Word for word, copy the line containing "Viewport: 1400px width, 845px height." and every line after it in the records below, leaving pictures out.

→ THE RECORDS:
_____

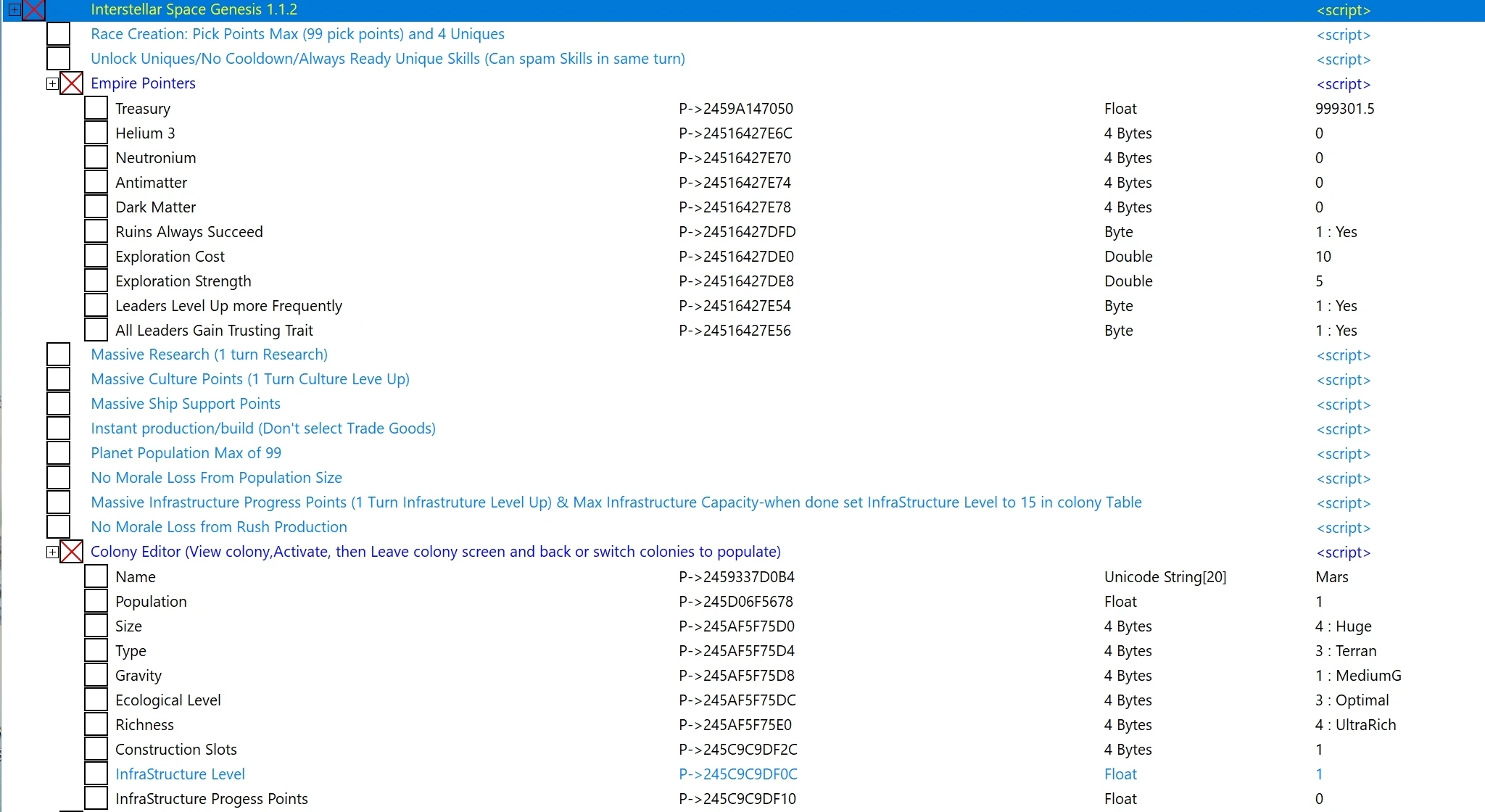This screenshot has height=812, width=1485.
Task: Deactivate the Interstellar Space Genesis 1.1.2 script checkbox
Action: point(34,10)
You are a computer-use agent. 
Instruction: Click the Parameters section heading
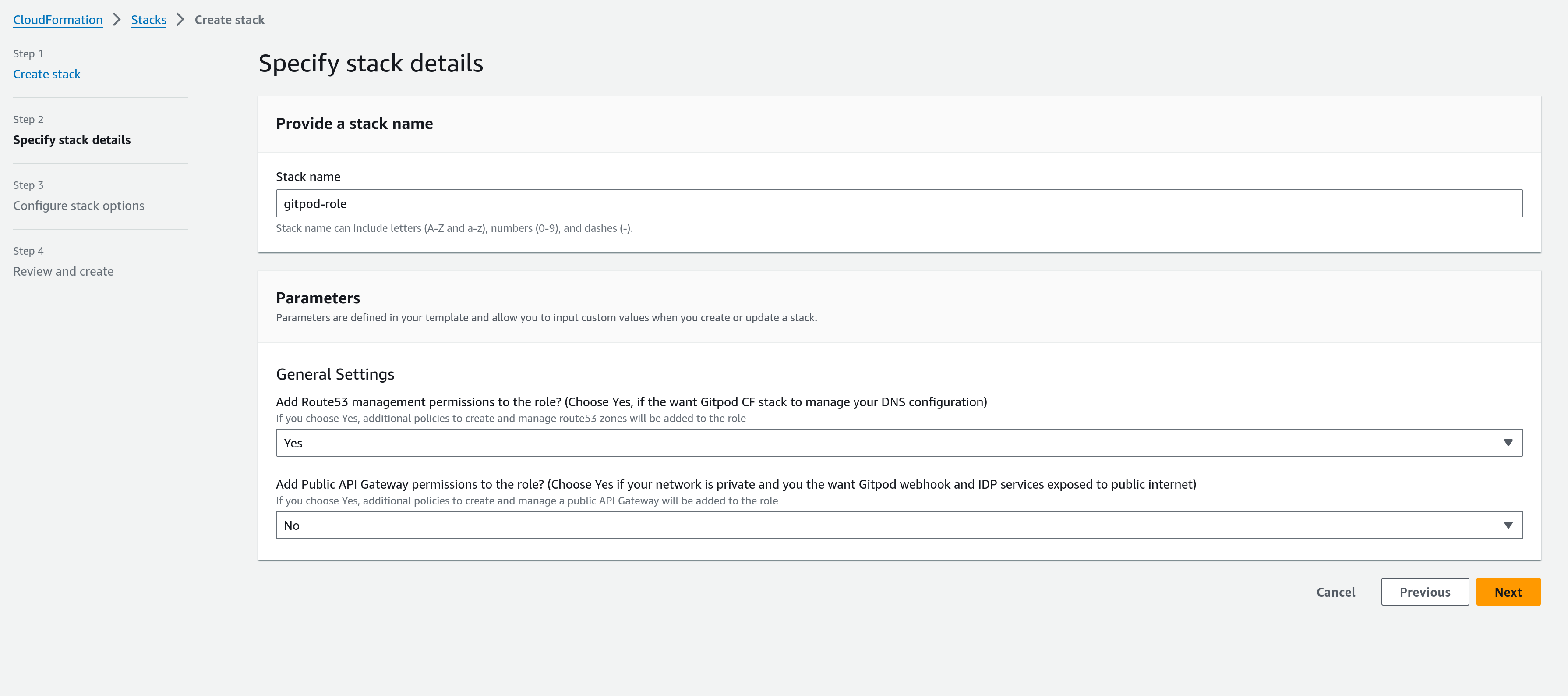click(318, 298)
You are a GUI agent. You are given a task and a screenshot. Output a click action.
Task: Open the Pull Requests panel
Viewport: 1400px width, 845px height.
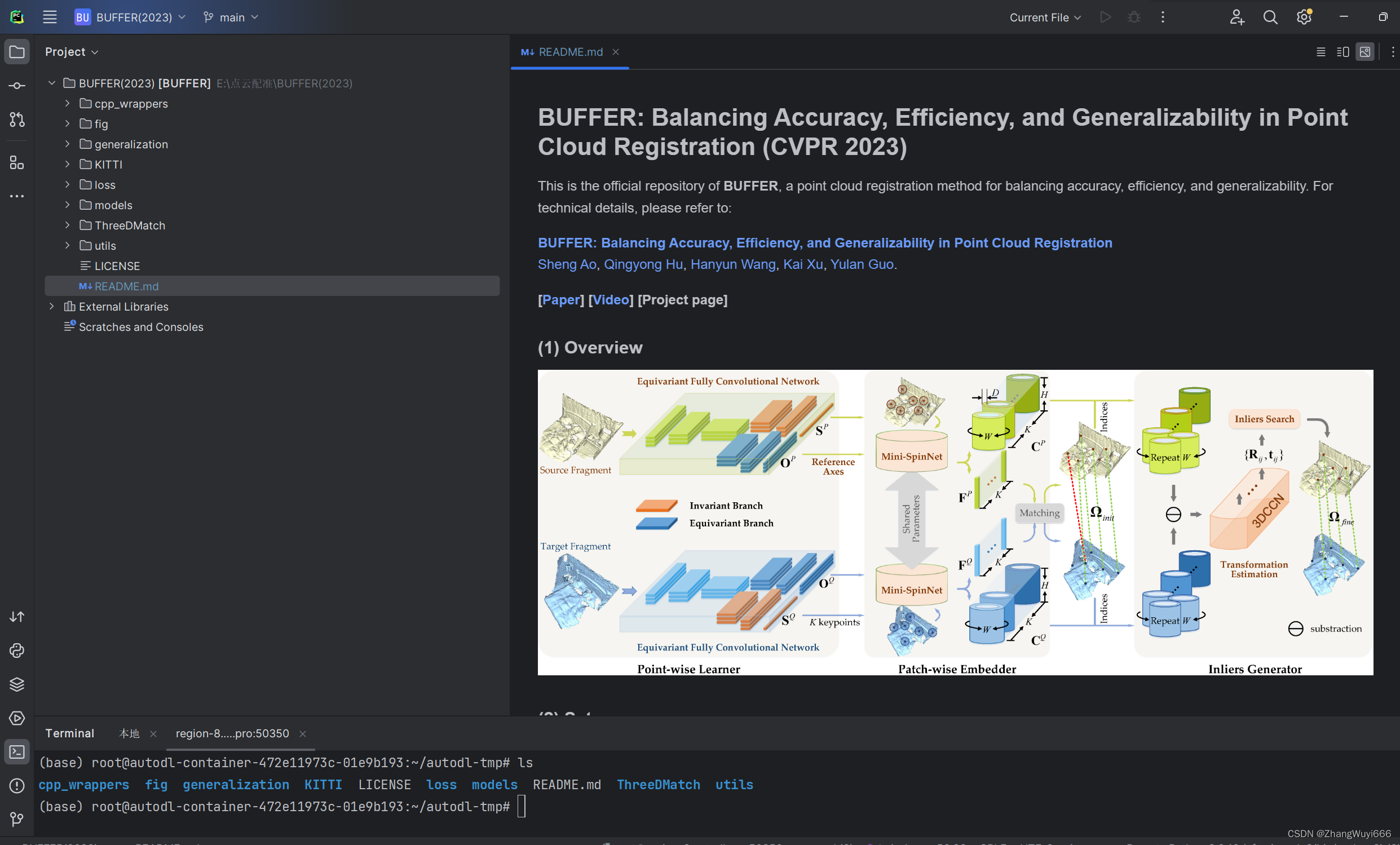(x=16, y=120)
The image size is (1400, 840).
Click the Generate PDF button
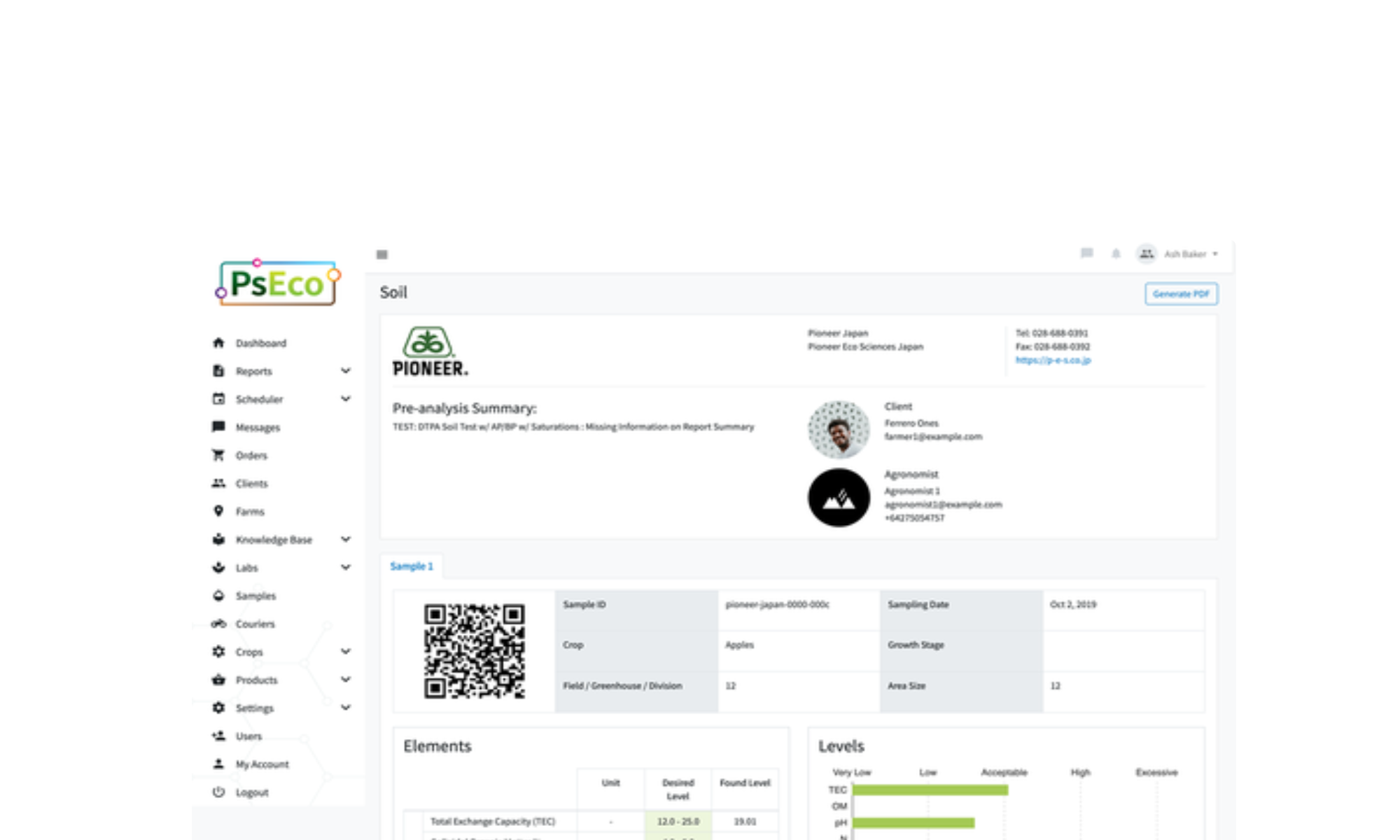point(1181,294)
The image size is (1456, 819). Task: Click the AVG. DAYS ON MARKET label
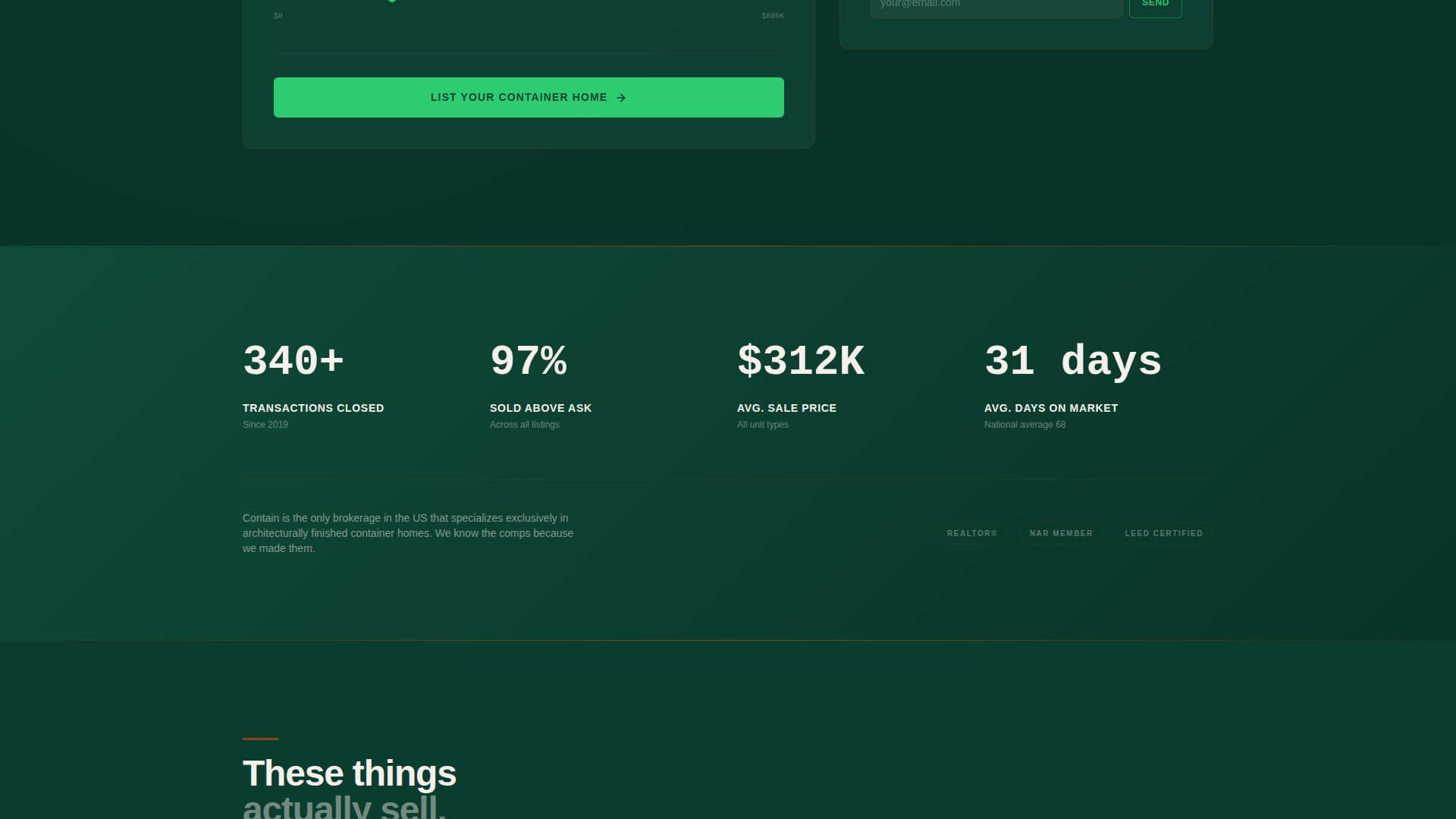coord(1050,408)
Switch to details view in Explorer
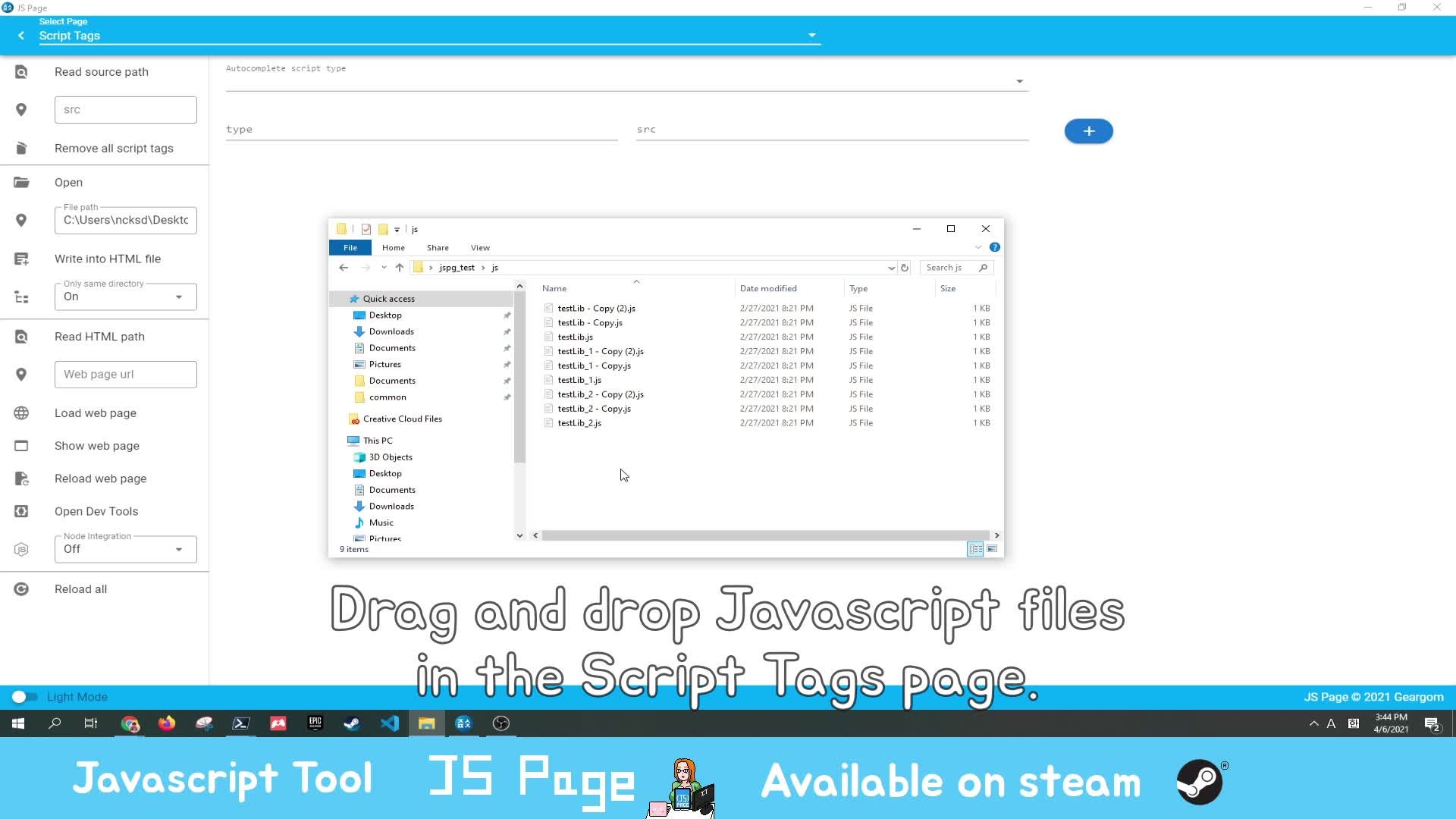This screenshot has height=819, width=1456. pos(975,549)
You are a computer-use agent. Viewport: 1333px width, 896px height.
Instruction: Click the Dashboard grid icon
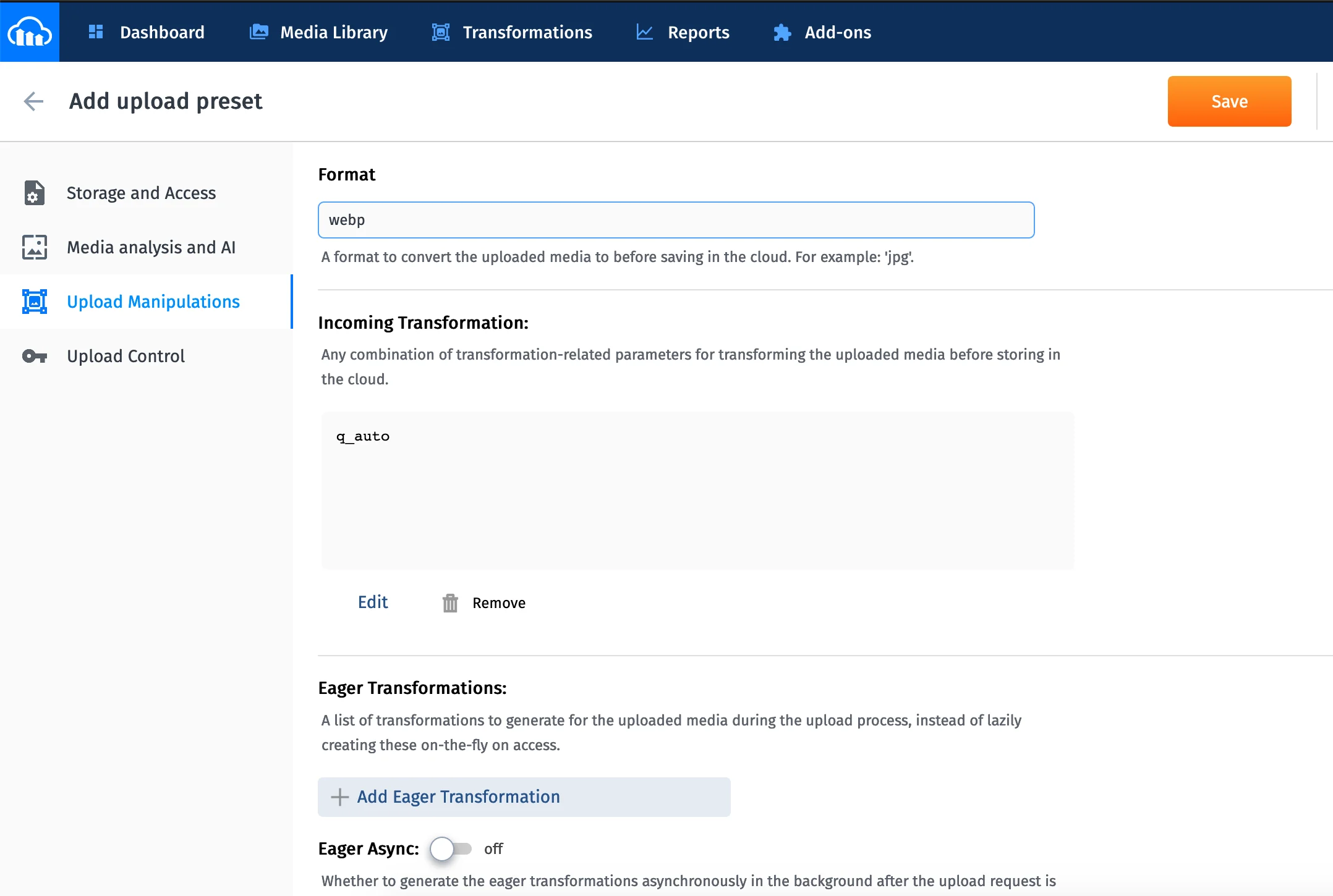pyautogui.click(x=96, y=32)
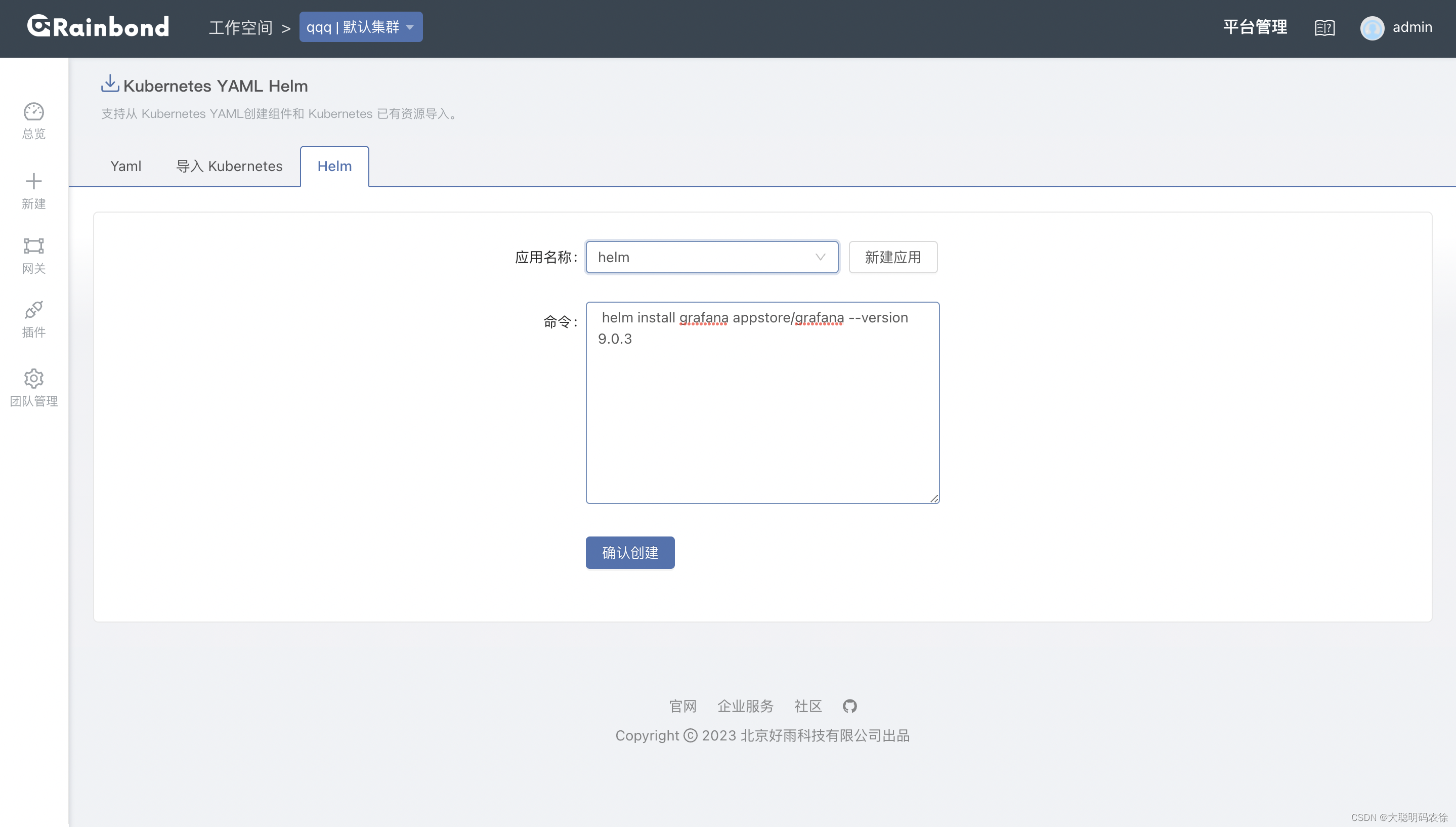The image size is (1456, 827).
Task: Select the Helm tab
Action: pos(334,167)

_____

→ TASK SOLUTION:
Viewport: 1400px width, 845px height.
(x=16, y=120)
The image size is (1400, 840).
Click the Generate PDF button
point(1181,294)
The image size is (1456, 819). Task: Click the AVG. DAYS ON MARKET label
coord(1050,408)
Switch to details view in Explorer
This screenshot has height=819, width=1456. pos(975,549)
You are a computer-use agent. Viewport: 1333px width, 896px height.
Instruction: Click the Dashboard grid icon
pyautogui.click(x=96, y=32)
The image size is (1456, 827).
Task: Select the Helm tab
Action: pos(334,167)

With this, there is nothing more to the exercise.